Накануне закрытия легендарных «Крестов» я побывала там. Бродила по разрушенным коридорам девятого корпуса (где непосредственно происходил захват заложников) и представляла, как вел свой бой заключенный Перепелкин. Вот тут строил баррикады, а вот здесь удерживал заложников – младшего инспектора (женщину) и инструктора-кинолога… Нашла даже стационарный телефонный аппарат, с которого Перепелкин вел переговоры. Сопровождавший меня сотрудник Крестов рассказывал, как обезумевшие от адреналина заключенные напились коньяка, который нашли в одном из кабинетов, и как Перепелкин от отчаяния в начале штурма зарезал заложника. Самого преступника я представляла огромным, страшным, почти монстром.

И вот он – тот самый Перепелкин сидит передо мной сейчас в кабинете начальника «мордовской зоны» (колонии для пожизненно осужденных). Маленький, щуплый, почти доходяга. От этой встречи меня долго отговаривали, ссылаясь на то, что у осужденного якобы открытая форма туберкулеза.

– Как вы себя чувствуете? – поинтересовалась я у Перепелкина.

– Спасибо, абсолютно нормально. Я вроде как выздоровевший. Активной формы у меня нет.

– А я о вас слышала от сотрудников «Крестов», когда была там. Они помнят 23 февраля 1992 года.

– Кто-то остался там из тех, кто в то время работал?

– Евгений Божадзе, например. Он мне все рассказывал и даже показывал, когда я была недавно в старых «Крестах».

– Я и не думал. «Кресты» – место особое. В то время там очень тяжело было. Перенаселенность камер жуткая. На одно место, то есть на койку, приходилось по 3–4 человека. Спали по очереди. Чая и сигарет не было. С передачками плохо, потому что на воле тоже ничего не достать. Сложные времена. У меня приятель за 7 месяцев нахождения в «Крестах» потерял 12 кг, я его даже не узнал, когда увидел.

– Кормили тогда заключенных плохо?

– Вообще не кормили.

– Знаете, что Кресты недавно закрыли?

– Да, читал об этом. Закрыли и закрыли. Мне все равно. Той истории нашего побега 27 лет. Неужели еще кто-то ее помнит? Кому-то это разве интересно спустя столько времени?

– Конечно. Не жалеете, что задумали тот роковой побег?

– Я жалею о том, что вообще когда-то попал в тюрьму. В первый раз это было в 25 лет, уже не ребенок был, надо было тогда соображать, а все разговоры про «попал в плохую компанию» – это ерунда, и я не скажу, что это было случайно. Но что толку от этих сожалений?
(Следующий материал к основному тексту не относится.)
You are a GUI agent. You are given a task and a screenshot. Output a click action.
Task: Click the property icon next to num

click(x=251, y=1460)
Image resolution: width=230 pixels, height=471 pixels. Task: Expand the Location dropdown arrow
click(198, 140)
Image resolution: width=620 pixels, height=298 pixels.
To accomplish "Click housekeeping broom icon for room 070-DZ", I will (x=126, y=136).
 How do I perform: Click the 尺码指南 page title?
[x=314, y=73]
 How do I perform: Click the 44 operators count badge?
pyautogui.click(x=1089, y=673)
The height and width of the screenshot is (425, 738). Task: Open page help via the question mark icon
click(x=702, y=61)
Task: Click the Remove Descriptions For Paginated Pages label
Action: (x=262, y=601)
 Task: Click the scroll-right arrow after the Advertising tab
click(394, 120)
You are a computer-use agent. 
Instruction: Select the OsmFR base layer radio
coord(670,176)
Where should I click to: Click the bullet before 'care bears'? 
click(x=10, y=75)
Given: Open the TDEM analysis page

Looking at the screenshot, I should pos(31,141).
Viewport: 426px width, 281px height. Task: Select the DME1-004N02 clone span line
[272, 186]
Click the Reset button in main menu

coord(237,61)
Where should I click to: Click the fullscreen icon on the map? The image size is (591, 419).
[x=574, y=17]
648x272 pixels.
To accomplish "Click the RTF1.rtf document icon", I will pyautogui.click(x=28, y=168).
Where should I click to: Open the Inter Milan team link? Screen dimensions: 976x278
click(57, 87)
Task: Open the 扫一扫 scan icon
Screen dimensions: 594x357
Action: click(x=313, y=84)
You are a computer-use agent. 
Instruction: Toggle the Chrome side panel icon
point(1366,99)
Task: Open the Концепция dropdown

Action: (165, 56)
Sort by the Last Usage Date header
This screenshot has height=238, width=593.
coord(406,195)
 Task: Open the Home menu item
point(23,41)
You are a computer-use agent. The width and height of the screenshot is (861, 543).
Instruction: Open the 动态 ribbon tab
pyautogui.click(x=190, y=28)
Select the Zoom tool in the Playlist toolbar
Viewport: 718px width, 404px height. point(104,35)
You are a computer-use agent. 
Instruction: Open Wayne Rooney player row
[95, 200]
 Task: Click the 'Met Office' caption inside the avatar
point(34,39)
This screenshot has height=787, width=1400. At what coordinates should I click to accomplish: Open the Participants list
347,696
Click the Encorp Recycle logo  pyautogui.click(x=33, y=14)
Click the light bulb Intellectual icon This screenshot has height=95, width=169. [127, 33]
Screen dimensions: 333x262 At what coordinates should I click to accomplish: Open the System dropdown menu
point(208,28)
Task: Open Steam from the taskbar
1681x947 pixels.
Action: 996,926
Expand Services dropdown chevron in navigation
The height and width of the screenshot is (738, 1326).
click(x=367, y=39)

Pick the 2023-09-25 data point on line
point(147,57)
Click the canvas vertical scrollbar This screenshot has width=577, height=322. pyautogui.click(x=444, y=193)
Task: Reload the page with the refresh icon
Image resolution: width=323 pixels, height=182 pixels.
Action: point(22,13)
А побег – это был поступок отчаянный. Я понимал, что срок мне дадут огромный. Приговора не было, но все было ясно. Не хотел всю молодость в тюрьме просидеть. Мы задумали просто побег, без крови, без насилия. И точно вам скажу – никто не хотел брать заложников.

– У вас должны быть наверняка уникальные лидерские способности, особая харизма, раз за вами пошли заключенные?

– Посмотрите на меня! Есть во мне харизма? Я думаю, что нет. Родители у меня самые простые ленинградцы. Отец токарь, мама в университете работала. А то, что я организатор, – это преувеличение. Решение о побеге было коллективным, мне просто выпало кое-какими действиями руководить. Заключенные мне доверяли, это да. Кого-то я знал еще по воле, с остальными просто приятельствовал.

– Побег почему не получился? Потому что не смогли открыть люк на смотровую вышку?

Справка: По плану Перепелкина группа беглецов должна была во время вывода на прогулку напасть на конвоира, отобрать ключи, попасть на смотровую вышку, а уже оттуда на крышу.

– Из-за ерунды не получился. Ключи сотрудник по случайности унес с собой после смены, за что ему потом вынесли, служебное несоответствие. Это все есть в материалах дела. Если бы не забрал ключи домой, они были бы у нас, и все получилось бы. Но повторюсь, это был чистый побег, никто не собирался никого захватывать.

– Правда, что заложников вы захватили благодаря гранатам, которые вы сделали из хлеба и покрасили зеленой краской?

– Почему из хлеба? Ерунда. Был только один муляж гранаты, а остальные нормальные ТМ-57. Взрывчатка у нас с собой была настоящая. Я ж в «Крестах» тогда оказался именно за огнестрельное оружие, по 218-й статье УК РСФСР («Незаконное ношение, хранение, приобретение, изготовление или сбыт оружия, боевых припасов или взрывчатых веществ». – Авт.)

– А как же в Кресты взрывчатку пронесли?!

– Лучше скажите, что в «Кресты» тогда было нельзя пронести? Столько было случаев, когда пистолеты проносили. Помните Червонца? Первый случай его попытки побега был до меня, второй уже при мне. Один раз ему пистолет женщина-следователь пронесла, а другой – сотрудник изолятора.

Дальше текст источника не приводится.